To be done ->
(1) Answer these from the passage on stellar rotation splittings:
(a) What are the azimuthal components of a mode called?
(b) According to Lund et al. (2014), what may at best be possible to obtain?
(c) What does Paper I show can be used to retrieve the surface rotation rate of a subgiant star?
(2) Decide whether each statement agrees with the passage on stellar rotation splittings. Answer yes or no, and quote the words that decide it.
(a) Nielsen et al. measured rotational splitting as a function of frequency in Sun-like stars using Kepler observations.
(b) Paper I finds that linear inversions are highly sensitive to uncertainties in the stellar model.
(c) The multiplet frequency expression takes latitudinal differential rotation into account.
(3) Reproduce the part of the passage on stellar rotation splittings that opens with the words containing "In the power" and closes with "are called splittings.".
## START Document excerpt
In the power spectrum, modes of oscillation have strong peaks at their oscillation frequency. When the rotation rate is slow the oscillation is perturbed so that the mode becomes a multiplet in frequency, ω_nlm = ω_nℓ + mδω_nℓ, ignoring any latitudinal differential rotation, where n is the radial order, ℓ is the harmonic degree, and m is the azimuthal order of the mode, described by a spherical harmonic. These azimuthal components are called splittings.

From the splittings, an inversion technique can be used to infer the internal rotation profile. This has been performed for stars with large rotation rates (and easily measured splittings) and modes sensitive to different depths, tightly constraining the core rotation rate (e.g. Deheuvels et al. 2012, 2014). However, in Sun-like stars, inferring the radial differential rotation (RDR, hereafter) is more challenging. Lund et al. (2014) found that it is unlikely that asteroseismology of Sun-like stars will result in reliable inferences of the RDR profile, such as can be performed for red giants. This is predominantly due to the degeneracy of the information contained in the observable modes: they are sensitive to roughly the same regions of the stellar interior (see Figs. 3 and 4 in Lund et al. 2014). They posit that, at best, it may be possible to obtain the sign of the RDR gradient. Despite the inherent challenges, rotational splitting as a function of frequency has been measured in Sun-like stars by Nielsen et al. (2014, 2015) using the short-cadence long duration observations from Kepler (Borucki et al. 2010).

Schunker et al. (2016, hereafter Paper I) conclude that it would not be possible to infer a radially resolved rotation profile for a single Sun-like star using regularised inversion techniques. As an alternative, they demonstrate that direct functional fitting of a step-function can constrain the sign of the RDR gradient better and can even be used to retrieve the surface rotation rate of a subgiant star.

Paper I also explores the sensitivity of linear inversions to the stellar models used in the inversion. They conclude that the inversions are insensitive to the uncertainties in the stellar model, compared to the level of noise in the splittings. They therefore propose that it may be possible to exploit this insensitivity to perform ensemble asteroseismic inversions across a broader range of stellar types.
## END Document excerpt
## START Information shown
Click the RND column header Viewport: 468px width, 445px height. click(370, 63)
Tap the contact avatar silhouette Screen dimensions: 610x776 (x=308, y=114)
## END Information shown
Final results ->
(1)
(a) Splittings.
(b) The sign of the RDR gradient.
(c) Direct functional fitting of a step-function.

(2)
(a) Yes: "rotational splitting as a function of frequency has been measured in Sun-like stars by Nielsen et al. (2014, 2015) using the short-cadence long duration observations from Kepler"
(b) No: "They conclude that the inversions are insensitive to the uncertainties in the stellar model, compared to the level of noise in the splittings."
(c) No: "ignoring any latitudinal differential rotation"

(3)
In the power spectrum, modes of oscillation have strong peaks at their oscillation frequency. When the rotation rate is slow the oscillation is perturbed so that the mode becomes a multiplet in frequency, ω_nlm = ω_nℓ + mδω_nℓ, ignoring any latitudinal differential rotation, where n is the radial order, ℓ is the harmonic degree, and m is the azimuthal order of the mode, described by a spherical harmonic. These azimuthal components are called splittings.